Necessidade de caridade, segundo S. Paulo.
6. Ainda
quando eu falasse todas as línguas dos homens e a língua dos próprios
anjos, se eu não tiver caridade, serei como o bronze que soa e um
címbalo que retine; — ainda quando tivesse o dom de profecia, que
penetrasse todos os mistérios, e tivesse perfeita ciência de todas as
coisas; ainda quando tivesse toda a fé possível, até ao ponto de
transportar montanhas,
se não tiver caridade, nada sou.
— E, quando houvesse distribuído os meus bens para alimentar os pobres e
houvesse entregado meu corpo para ser queimado, se não tivesse
caridade, tudo isso de nada me serviria.
A
caridade é paciente; é branda e benfazeja; a caridade não é invejosa;
não é temerária, nem precipitada; não se enche de orgulho; – não é
desdenhosa; não cuida de seus interesses; não se agasta, nem se azeda
com coisa alguma; não suspeita mal; não se rejubila com a injustiça, mas
se rejubila com a verdade; tudo suporta, tudo crê, tudo espera, tudo
sofre.
Agora, estas três virtudes: a fé, a esperança e a caridade permanecem; mas, dentre elas, a mais excelente é a caridade (S. Paulo, 1ª Epístola aos Coríntios, 13:1 a 7 e 13.)
7. De tal modo compreendeu S. Paulo essa grande verdade, que disse: Quando
mesmo eu tivesse a linguagem dos anjos; quando tivesse o dom de
profecia, que penetrasse todos os mistérios; quando tivesse toda a fé
possível, até ao ponto de transportar montanhas, se não tiver caridade,
nada sou. Dentre estas três virtudes: a fé, a esperança e a caridade, a
mais excelente é a caridade.
Coloca assim, sem equívoco, a caridade
acima até da fé. É que a caridade está ao alcance de toda gente: do
ignorante, como do sábio, do rico, como do pobre, e independe de
qualquer crença particular.
Faz mais: define a verdadeira
caridade, mostra-a não só na beneficência, como também no conjunto de
todas as qualidades do coração, na bondade e na benevolência para com o
próximo.
Fora da Igreja não há salvação.
Fora da verdade não há salvação.
8. Enquanto a máxima — Fora da caridade não há salvação — assenta num princípio universal e abre a todos os filhos de Deus acesso à suprema felicidade, o dogma — Fora da Igreja não há salvação — se estriba, não na fé fundamental em Deus e na imortalidade da alma, fé comum a todas as religiões, porém numa fé especial, em dogmas particulares;
é exclusivo e absoluto. Longe de unir os filhos de Deus, separa-os; em
vez de incitá-los ao amor de seus irmãos, alimenta e sanciona a
irritação entre sectários dos diferentes cultos que reciprocamente se
consideram malditos na eternidade, embora sejam parentes e amigos esses
sectários. Desprezando a grande lei de igualdade perante o túmulo, ele
os afasta uns dos outros, até no campo do repouso. A máxima —
Fora da caridade não há salvação consagra
o princípio da igualdade perante Deus e da liberdade de consciência.

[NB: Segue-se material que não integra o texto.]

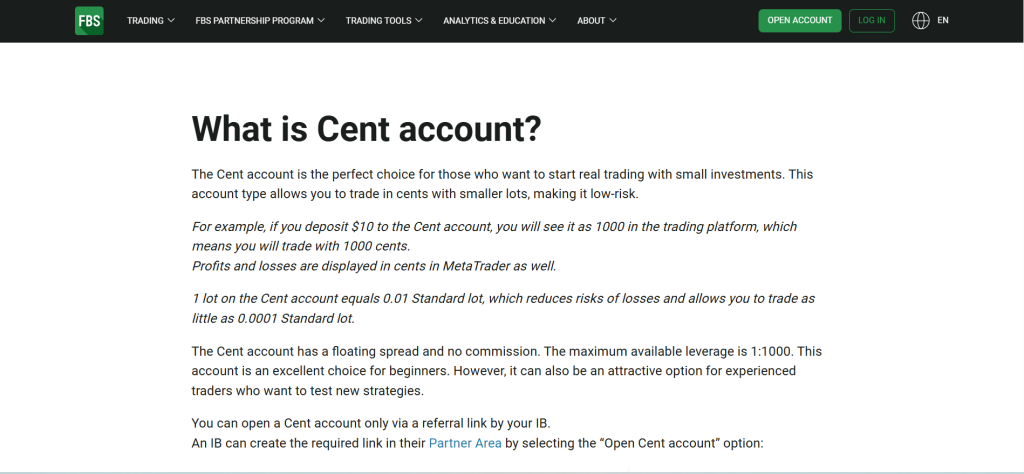Expand the TRADING TOOLS chevron arrow
Image resolution: width=1024 pixels, height=474 pixels.
[419, 20]
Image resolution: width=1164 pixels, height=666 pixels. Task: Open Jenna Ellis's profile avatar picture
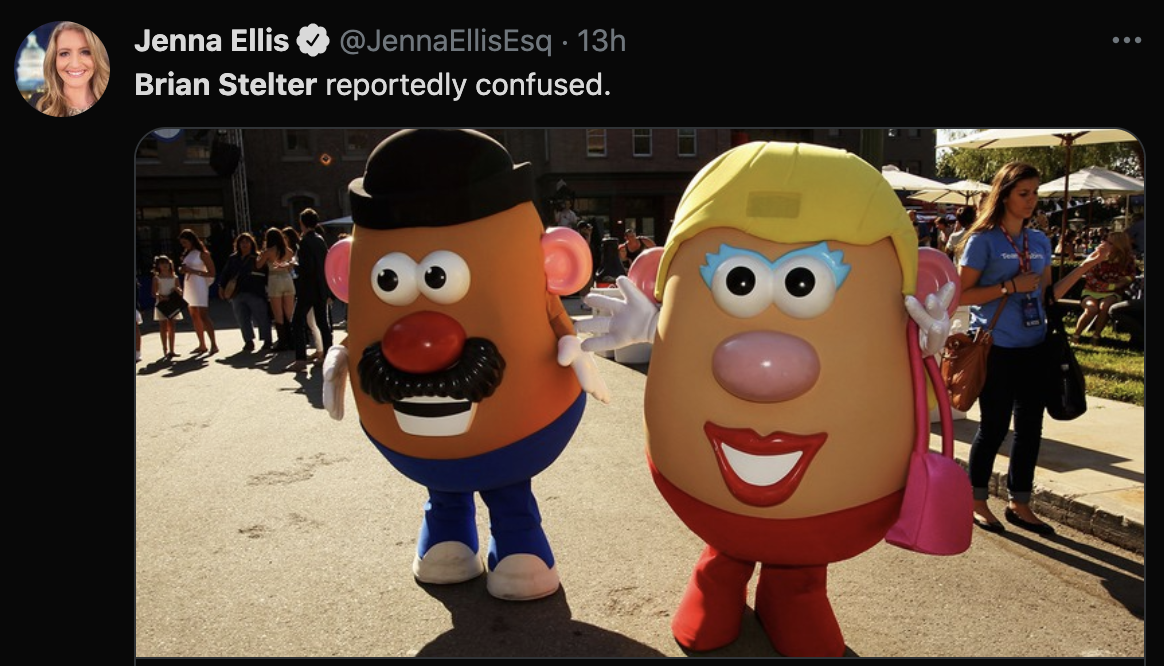tap(62, 69)
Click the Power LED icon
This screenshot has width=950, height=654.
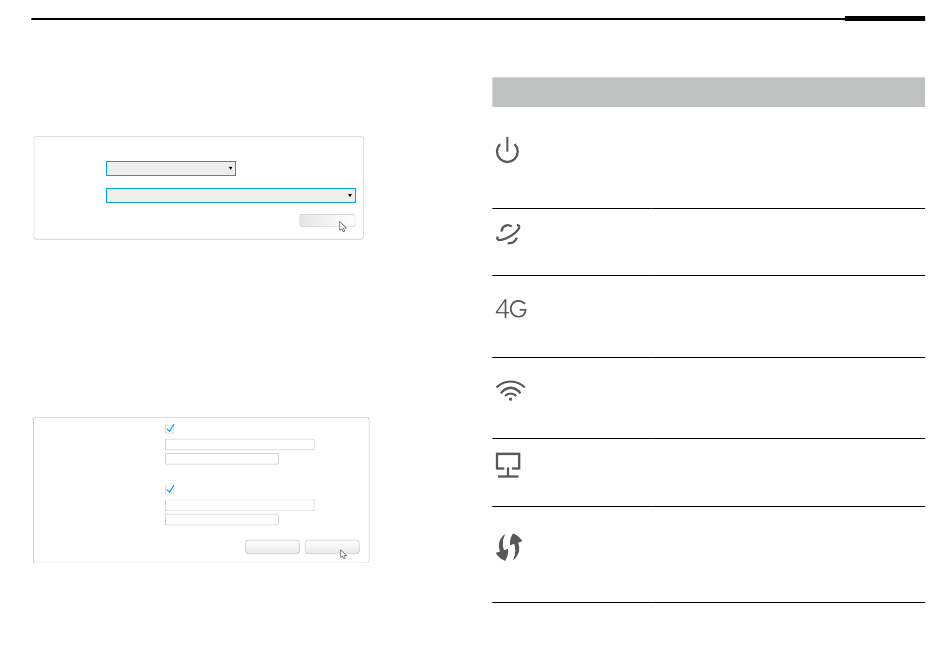point(508,151)
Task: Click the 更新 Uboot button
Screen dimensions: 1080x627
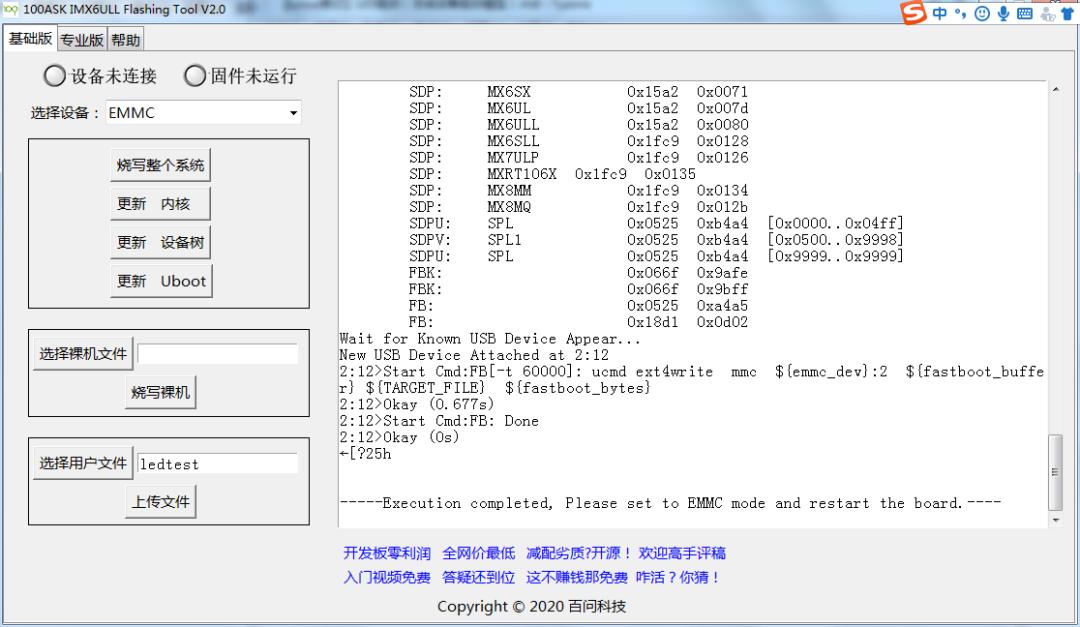Action: [x=161, y=281]
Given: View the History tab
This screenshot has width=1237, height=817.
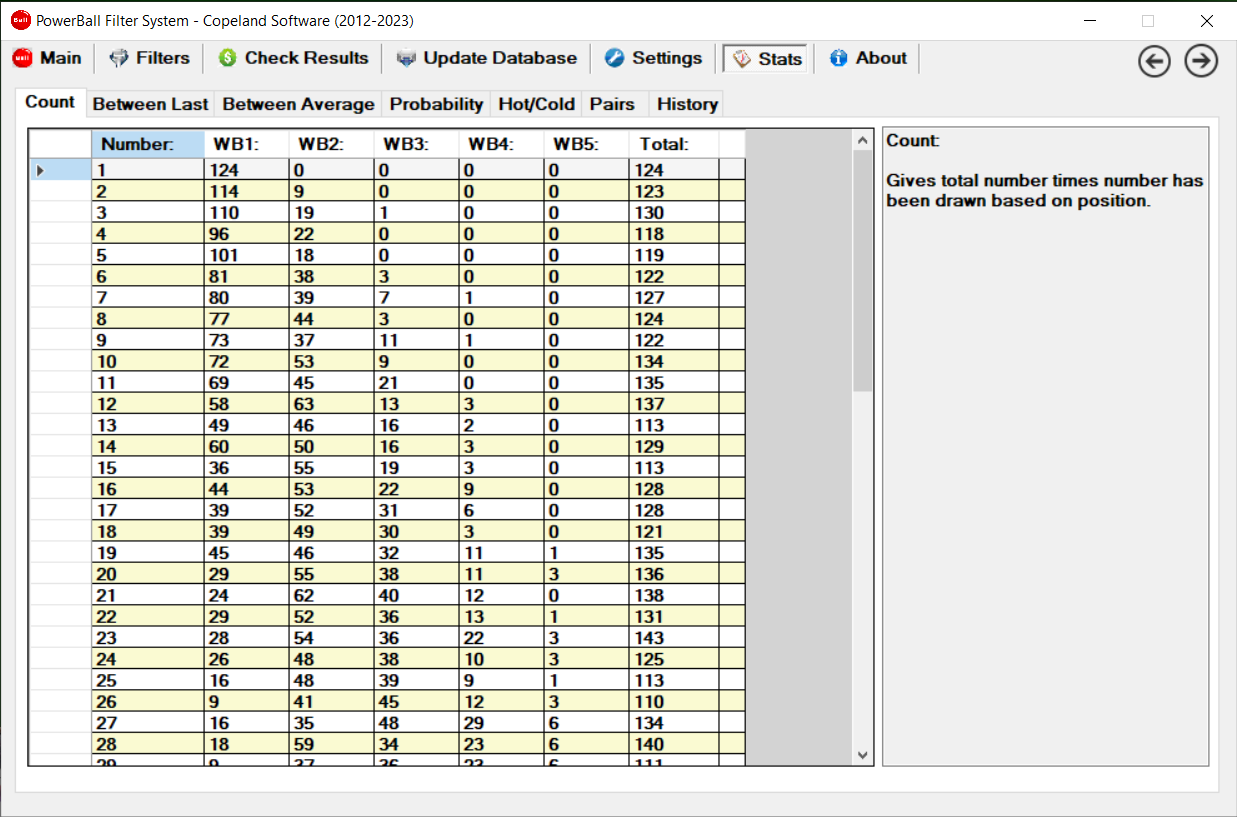Looking at the screenshot, I should [x=687, y=104].
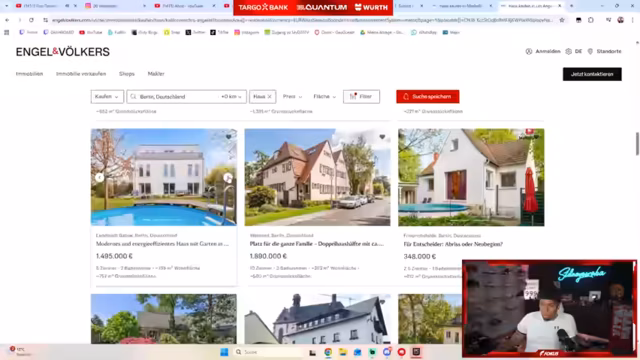Viewport: 640px width, 360px height.
Task: Remove the Haus filter chip
Action: pyautogui.click(x=269, y=97)
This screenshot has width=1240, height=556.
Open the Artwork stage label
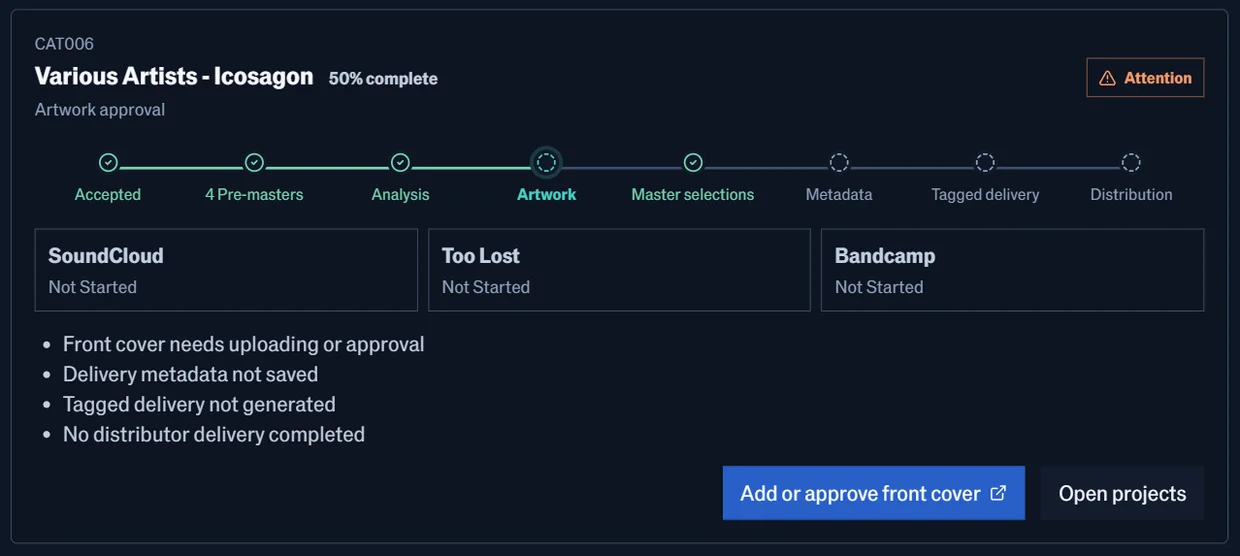tap(546, 194)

Tendo-a por norma, todos os homens são irmãos e, qualquer que seja a
maneira por que adorem o Criador, eles se estendem as mãos e oram uns
pelos outros. Com o dogma —
Fora da Igreja não há salvação, anatematizam-se
e se perseguem reciprocamente, vivem como inimigos; o pai não pede pelo
filho, nem o filho pelo pai, nem o amigo pelo amigo, desde que
mutuamente se consideram condenados sem remissão. É, pois, um dogma
essencialmente contrário aos ensinamentos do Cristo e à lei evangélica.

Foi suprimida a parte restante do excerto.